--- Source extract ---
— begin —

Reviewed by Colin Jacobson (April 22, 2009)
Perhaps Alfred Hitchcock’s most unusual film, 1948’s Rope was his first color flick. However, that’s not what makes it so different. Hitchcock essentially told the tale in real time and used a series of uninterrupted takes welded together via subtle cuts.
All of this could make Rope little more than a pretentious cinematic experiment, but Hitchcock was too good a filmmaker to create something without value for the audience. Rope wastes no time before it plunges the viewer into the action. Brandon Shaw (John Dall) and Phillip Morgan (Farley Granger) strangle their classmate David Kentley (Dick Hogan) and stuff him in a trunk.
Why’d they do it? To prove they could, basically. They wanted to commit “the perfect crime” as an experiment. This leaves Phillip unsettled, but Brandon seems completely unaffected by the murder. In fact, he rides a high via the smoothness of the whole event and the feelings of power that come as well.
As cocky as could be, Brandon throws a party right after the murder to act as a finishing touch to their “work of art”. This brings in some of David’s relatives as well as Rupert Cadell (James Stewart), a former teacher of theirs. The movie follows the dinner party and the suspicions that crop up as it proceeds.
Hitchcock dealt with murder in many of his flicks, but Rope looks at the subject in an unusually cynical and dark manner. Inspired by the infamous real-life crime of Leopold and Loeb, it doesn’t present killing as a means to an end. It shows the deed as a lark committed by two “superior beings” who just want to prove their greatness.
Actually, it’s probably a mistake to stick such self-aggrandizement on Phillip, as it seems clear he follows Brandon’s orders and doesn’t take pleasure from the act. Brandon presents the real amoral, arrogant monster here, a product of too much privilege and some distorted interpretations of various teachings.
That’s where Rupert connects to the tale. Through much of the flick, we see him as a fellow traveler who espouses theories that the “superior” people should be allowed to kill their “inferiors”. The film never makes it terribly clear if Rupert believes these ideas or if he touts them to get a charge out of people, though it feels like he sees real merit in them.
Stewart wasn’t the filmmakers’ first choice to play Rupert, but I believe he represents inspired casting since the part is so unusual for him. When we think of Stewart, we come up with warm ‘n’ fuzzy roles like George Bailey or Jefferson Smith. We certainly don’t conjure an image of cold-hearted cynics who see no crime in the elimination of society’s less successful members!
That twist makes Stewart a gem as Rupert. Within his “everyman” hands, the concepts become more chilling. It doesn’t seem disturbing to hear a smug blue-blood such Ben Affleck look-alike John Dall to make such pronouncements, but when professional Nice Guy Stewart starts down that vaguely Nazi-esque line of thought, matters become more troublesome.

— end —

--- Goal ---
Reproduce word for word everything in the Rope review from "As cocky as" down to "as it proceeds.".

--- Raw data ---
— begin —

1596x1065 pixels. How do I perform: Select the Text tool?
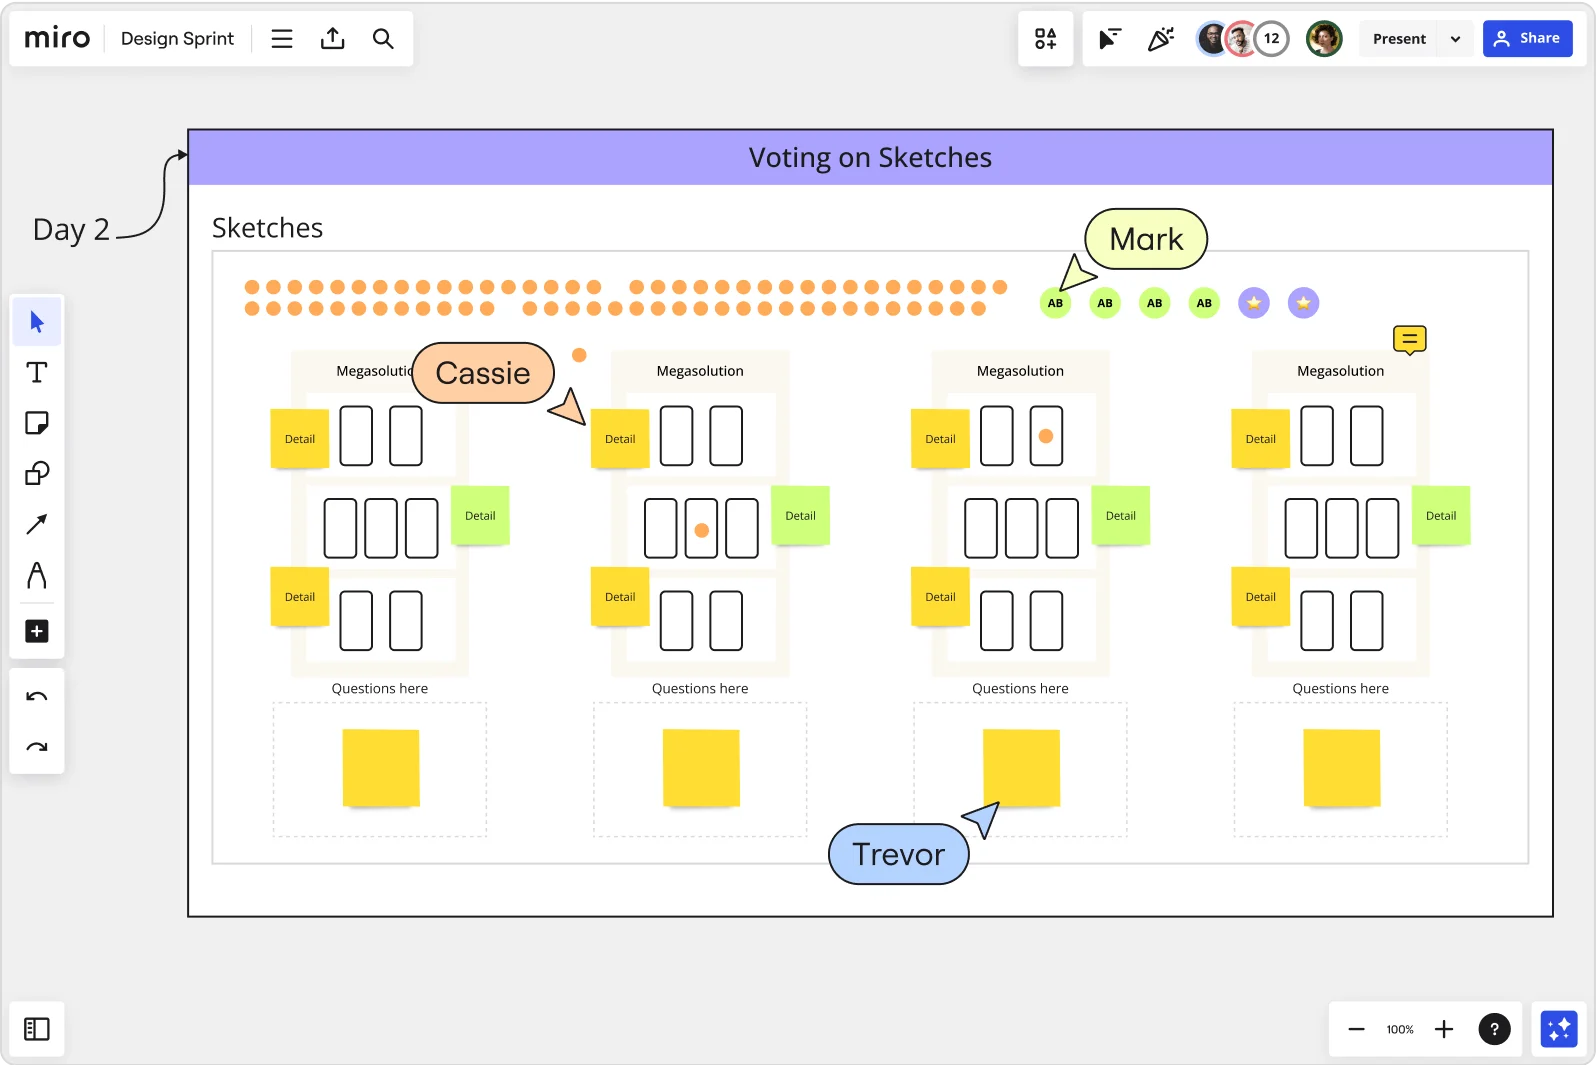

— end —

--- Problem solution ---
As cocky as could be, Brandon throws a party right after the murder to act as a finishing touch to their “work of art”. This brings in some of David’s relatives as well as Rupert Cadell (James Stewart), a former teacher of theirs. The movie follows the dinner party and the suspicions that crop up as it proceeds.